Um outro tópico interessante presente no texto organizado por Tuck (Martins Fontes, 2003) são as recomendações religiosas de Thomas Hobbes (Cf. título “Da República Cristã”, parte 3, capítulo XLIII, p. 489). O título é bem interessante: “Do que é necessário para entrar no reino dos céus”. O filósofo inglês trata do caso onde há conflito entre “ordens” diferentes, divina e humana. A recomendação é a de que os homens, acima de qualquer coisa, devem, primeiro, obedecer a Deus. Os prejuízos advindos disso são acompanhados pelos conselhos de Jesus Cristo citados por Hobbes (Mt 10,28): “Não temais aqueles que matam o corpo, mas não podem matar a alma”, (Ibidem, p. 490). Mas em caso de haver possibilidade de obedecer às leis dos homens, considera-se injusto aquele que não o faz, quando a salvação não está sob ameaça.

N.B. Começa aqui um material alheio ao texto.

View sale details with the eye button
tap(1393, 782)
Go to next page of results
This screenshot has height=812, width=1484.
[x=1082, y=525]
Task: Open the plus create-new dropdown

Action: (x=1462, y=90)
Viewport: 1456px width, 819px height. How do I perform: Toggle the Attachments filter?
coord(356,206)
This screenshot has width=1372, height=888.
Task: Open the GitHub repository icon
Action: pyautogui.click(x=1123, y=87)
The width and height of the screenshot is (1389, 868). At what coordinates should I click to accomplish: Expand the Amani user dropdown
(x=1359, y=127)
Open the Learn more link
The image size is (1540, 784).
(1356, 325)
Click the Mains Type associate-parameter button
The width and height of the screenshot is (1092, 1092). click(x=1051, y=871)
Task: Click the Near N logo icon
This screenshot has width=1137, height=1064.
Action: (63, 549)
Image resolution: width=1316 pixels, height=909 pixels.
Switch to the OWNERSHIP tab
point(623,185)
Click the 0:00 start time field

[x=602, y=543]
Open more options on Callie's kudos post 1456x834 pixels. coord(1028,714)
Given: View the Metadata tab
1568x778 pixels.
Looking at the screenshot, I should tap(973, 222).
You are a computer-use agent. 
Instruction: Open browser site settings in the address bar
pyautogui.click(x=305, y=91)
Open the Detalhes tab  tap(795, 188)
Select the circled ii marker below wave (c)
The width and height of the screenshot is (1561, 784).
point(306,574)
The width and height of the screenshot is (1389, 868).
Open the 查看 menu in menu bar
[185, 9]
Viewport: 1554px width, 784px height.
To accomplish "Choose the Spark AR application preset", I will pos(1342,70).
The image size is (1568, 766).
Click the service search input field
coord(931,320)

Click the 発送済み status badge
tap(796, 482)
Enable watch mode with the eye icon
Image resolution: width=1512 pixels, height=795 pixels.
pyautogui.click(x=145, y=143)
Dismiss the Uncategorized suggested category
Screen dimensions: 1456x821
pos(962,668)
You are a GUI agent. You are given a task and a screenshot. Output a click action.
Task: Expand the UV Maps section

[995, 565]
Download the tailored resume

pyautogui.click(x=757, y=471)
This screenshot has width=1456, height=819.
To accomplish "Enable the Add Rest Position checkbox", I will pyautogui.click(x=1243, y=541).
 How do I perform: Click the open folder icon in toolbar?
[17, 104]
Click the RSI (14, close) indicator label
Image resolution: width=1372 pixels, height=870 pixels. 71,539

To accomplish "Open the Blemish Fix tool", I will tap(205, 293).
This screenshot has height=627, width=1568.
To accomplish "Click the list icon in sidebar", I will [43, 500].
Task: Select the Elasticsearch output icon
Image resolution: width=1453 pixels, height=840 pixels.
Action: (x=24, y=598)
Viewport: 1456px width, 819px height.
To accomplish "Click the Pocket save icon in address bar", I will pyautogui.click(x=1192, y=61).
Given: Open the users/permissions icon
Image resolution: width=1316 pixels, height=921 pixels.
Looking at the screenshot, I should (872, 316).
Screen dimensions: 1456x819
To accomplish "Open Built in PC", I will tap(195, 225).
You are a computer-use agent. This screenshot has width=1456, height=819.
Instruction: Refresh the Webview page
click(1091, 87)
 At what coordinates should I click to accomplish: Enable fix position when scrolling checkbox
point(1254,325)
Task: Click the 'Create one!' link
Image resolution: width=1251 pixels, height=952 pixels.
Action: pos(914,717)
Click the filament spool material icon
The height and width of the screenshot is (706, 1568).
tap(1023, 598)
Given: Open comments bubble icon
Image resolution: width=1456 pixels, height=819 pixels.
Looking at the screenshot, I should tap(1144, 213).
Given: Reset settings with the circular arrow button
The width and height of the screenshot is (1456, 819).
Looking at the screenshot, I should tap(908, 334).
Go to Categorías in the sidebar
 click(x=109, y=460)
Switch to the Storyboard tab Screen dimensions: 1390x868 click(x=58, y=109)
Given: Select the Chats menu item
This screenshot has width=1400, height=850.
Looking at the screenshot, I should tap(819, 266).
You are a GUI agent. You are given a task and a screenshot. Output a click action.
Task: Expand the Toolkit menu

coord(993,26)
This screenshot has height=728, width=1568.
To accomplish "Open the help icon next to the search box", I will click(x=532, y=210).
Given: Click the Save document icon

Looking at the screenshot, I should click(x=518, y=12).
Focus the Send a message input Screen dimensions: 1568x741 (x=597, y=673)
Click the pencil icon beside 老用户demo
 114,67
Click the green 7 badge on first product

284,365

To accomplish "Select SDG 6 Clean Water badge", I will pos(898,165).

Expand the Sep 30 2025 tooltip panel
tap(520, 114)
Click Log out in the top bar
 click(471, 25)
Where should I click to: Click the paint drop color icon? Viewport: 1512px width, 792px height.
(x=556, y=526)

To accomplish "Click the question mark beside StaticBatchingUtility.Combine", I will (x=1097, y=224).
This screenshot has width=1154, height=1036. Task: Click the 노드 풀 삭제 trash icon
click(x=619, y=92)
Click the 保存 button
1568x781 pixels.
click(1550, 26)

Por certo, ao ler Leviatã, a edição oportunamente organizada por Tuck, o leitor confirmará a atualidade do pensamento hobbesiano. Primeiro, acerca do papel do Estado na contenção da violência. Para o pensador inglês, o poder soberano (O Estado) existe para impedir o “estado de natureza” e permitir a coexistência entre os homens, considerando que, se deixados à mercê de sua pura índole, esses indivíduos intentariam uns contra a vida dos outros. Mesmo que o conceito de “estado de natureza” em Hobbes possa ser questionado, ao menos o que de sua filosofia deriva, em muito pode ser sugestiva para os vieses que os governos atualmente vêm enfrentando.

Ademais, o livro organizado pelo professor Richard Tuck inclui anotações diversas para o público não familiarizado com a obra de Hobbes. Trata-se de uma gama de recomendações bibliográficas a todos os interessados em obter mais informações sobre a vida e as obras do filósofo inglês.